Exzellenz, kurz erklärt

Exzellenzinitiative

Mit der Exzellenz-Initative fördern Bund und Länder seit 2006 die Forschung an deutschen Hochschulen. Diese konnten sich in bislang zwei Runden (2007/2007 und 2012) um Millionenzuschüsse zur Entwicklung der Gesamtuniversität (Zukunftskonzept) bewerben, außerdem für Exzellenz-Cluster (Förderung der Forschung eines Themenkomplexes) und Graduiertenschulen (Förderung von Doktoranden). Derzeit werden elf Zukunftskonzepte, 37 Exzellenz-Cluster und 39 Graduiertenschulen gefördert.

Exzellenzuniversität

Als Exzellenz-Universität gelten im allgemeinen Sprachgebrauch jene Hochschulen, die mit ihren Zukunftskonzepten im Rahmen der Exzellenz-Initiative gefördert werden.
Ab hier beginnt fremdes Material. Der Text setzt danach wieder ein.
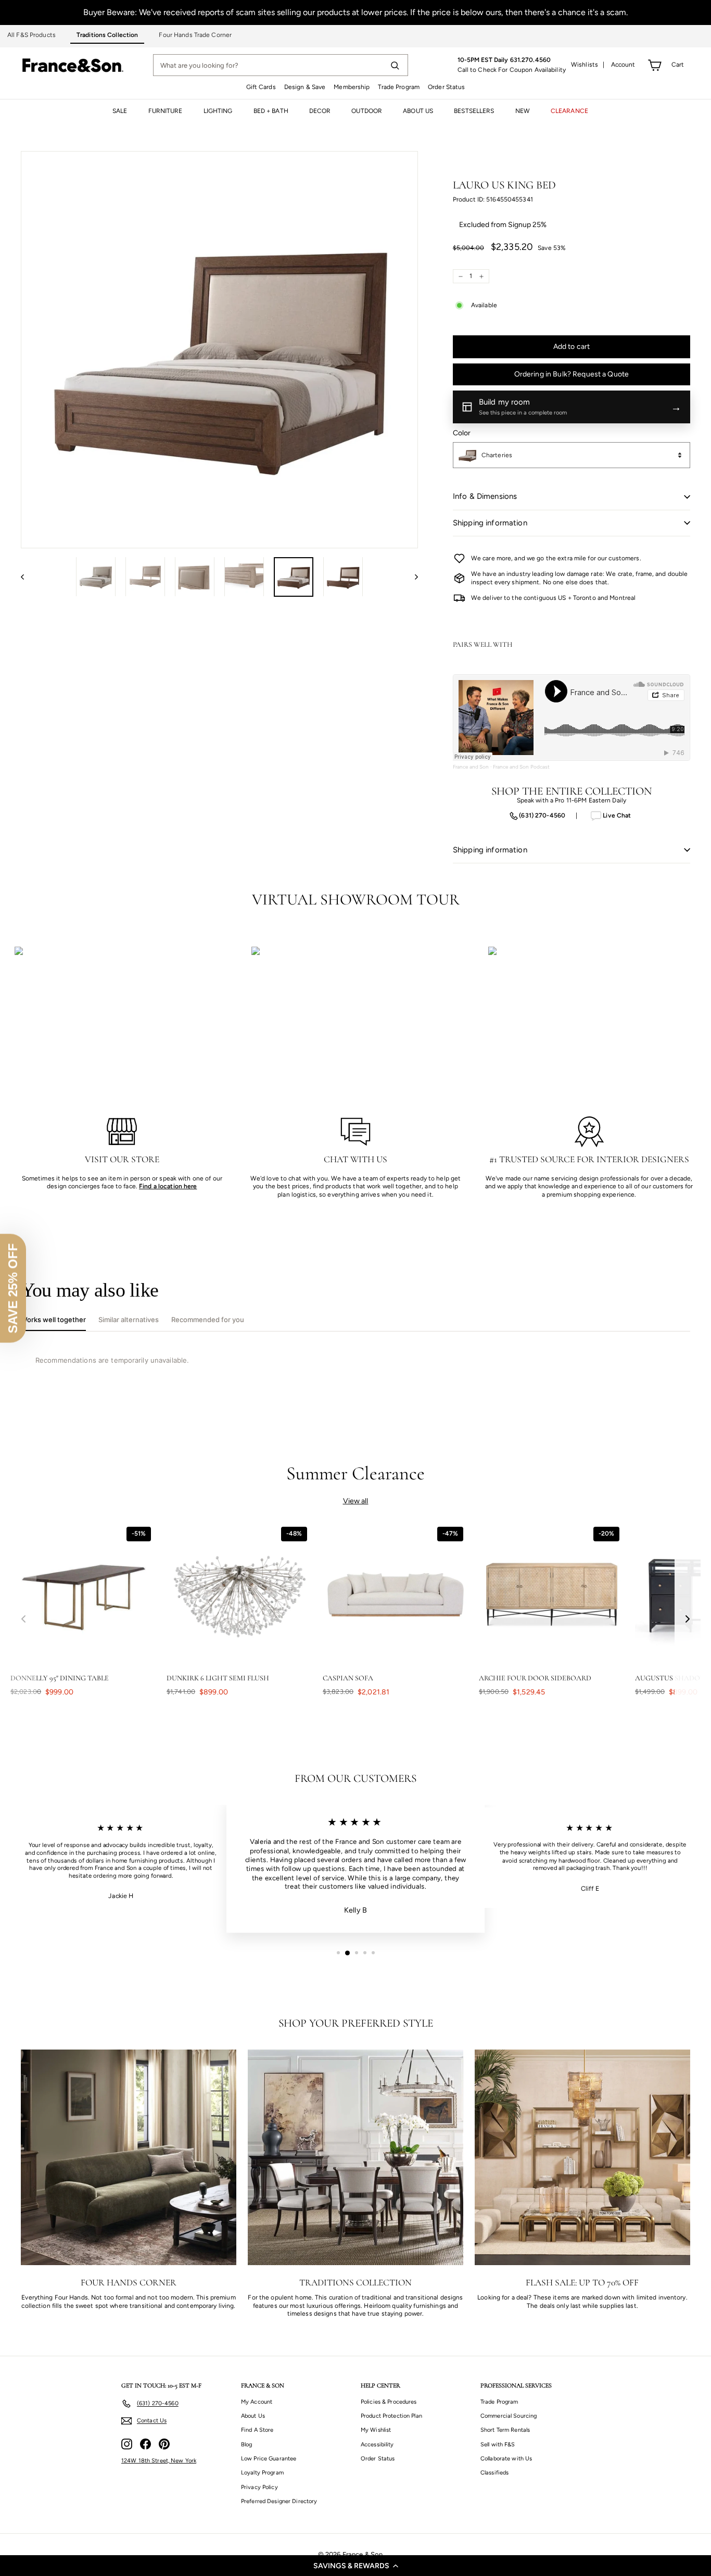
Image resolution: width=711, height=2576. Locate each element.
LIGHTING (218, 111)
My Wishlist (376, 2430)
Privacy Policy (259, 2487)
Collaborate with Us (506, 2458)
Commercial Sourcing (508, 2415)
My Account (256, 2401)
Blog (246, 2444)
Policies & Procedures (389, 2401)
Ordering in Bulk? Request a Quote (571, 374)
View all (356, 1501)
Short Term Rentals (505, 2430)
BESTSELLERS (474, 111)
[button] (355, 2565)
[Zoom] (219, 350)
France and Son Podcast (521, 766)
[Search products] (394, 65)
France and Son (471, 766)
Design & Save (305, 87)
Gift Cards (261, 87)
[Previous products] (23, 1619)
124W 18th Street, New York (158, 2460)
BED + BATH (270, 111)
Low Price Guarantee (268, 2458)
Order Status (446, 87)
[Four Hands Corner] (128, 2157)
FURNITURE (165, 111)
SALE (119, 111)
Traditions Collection (107, 35)
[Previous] (27, 576)
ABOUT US (418, 111)
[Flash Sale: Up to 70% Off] (582, 2157)
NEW (522, 111)
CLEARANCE (569, 111)
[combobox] (571, 455)
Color (462, 433)
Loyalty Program (262, 2472)
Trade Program (399, 87)
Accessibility (377, 2444)
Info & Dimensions (485, 496)
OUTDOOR (366, 111)
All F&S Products (31, 35)
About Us (253, 2415)
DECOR (320, 111)
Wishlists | (588, 64)
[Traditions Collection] (355, 2157)
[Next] (411, 576)
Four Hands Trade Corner (195, 35)
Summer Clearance (355, 1473)
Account (623, 64)
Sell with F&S (497, 2444)
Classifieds (494, 2472)
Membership (352, 87)
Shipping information (490, 522)
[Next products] (688, 1619)
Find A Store (257, 2430)
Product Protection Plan (391, 2415)
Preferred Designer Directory (279, 2501)
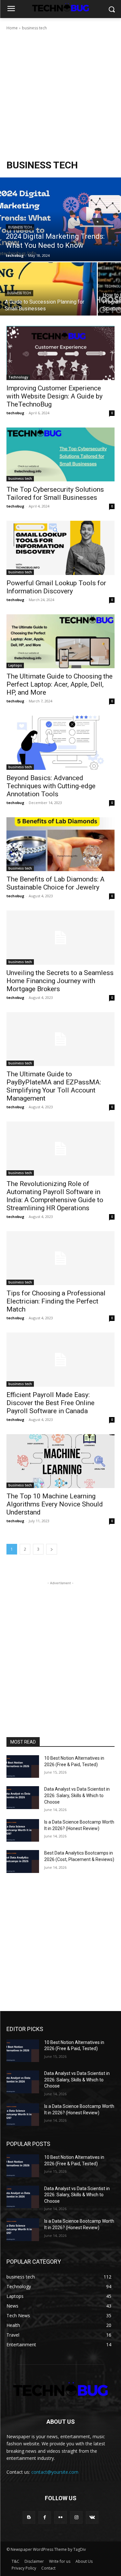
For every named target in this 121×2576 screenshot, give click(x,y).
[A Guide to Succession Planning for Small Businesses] (48, 289)
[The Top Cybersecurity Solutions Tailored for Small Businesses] (60, 455)
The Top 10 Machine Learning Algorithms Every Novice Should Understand (54, 1504)
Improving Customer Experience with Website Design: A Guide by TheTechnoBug (54, 396)
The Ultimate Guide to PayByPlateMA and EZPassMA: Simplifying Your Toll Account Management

Zukunftskonzepte definieren die Ziele einer Universität in der Forschung. Zudem enthalten sie Mittel zum Erreichen der Ziele. Eine erfolgreiche Bewerbung setzt – neben einem überzeugenden Zukunftskonzept – die Einwerbung von mindestens einem Exzellenz-Cluster und einer Graduiertenschule voraus.

Exzellenzcluster

Exzellenz-Cluster sind Großforschungsgruppen, in denen oft bis zu hundert Wissenschaftler verschiedener Diziplinen gemeinsam an Fragen hoher gesellschaftlicher oder wirtschaftlicher Relevanz forschen. Im Rahmen der Exzellenz-Initative fließen dafür pro Jahr und Cluster rund 6,5 Millionen Euro.

Graduiertenschule

Die im Rahmen der Exzellenz-Initative geförderten Graduiertenschulen ermöglichen Doktoranden, ihre Doktorarbeit zu schreiben. Die Geförderten erhalten in der Regel ein monatliches Stipendium und können sich in der Graduiertenschule mit anderen Doktoranden austauchen. Oft bearbeiten in einer Graduiertenschule Doktoranden aus verschiedenen Fächern ähnliche Fragen, was den interdisziplinären Austausch und die Qualität der Forschungsergebnisse fördern soll.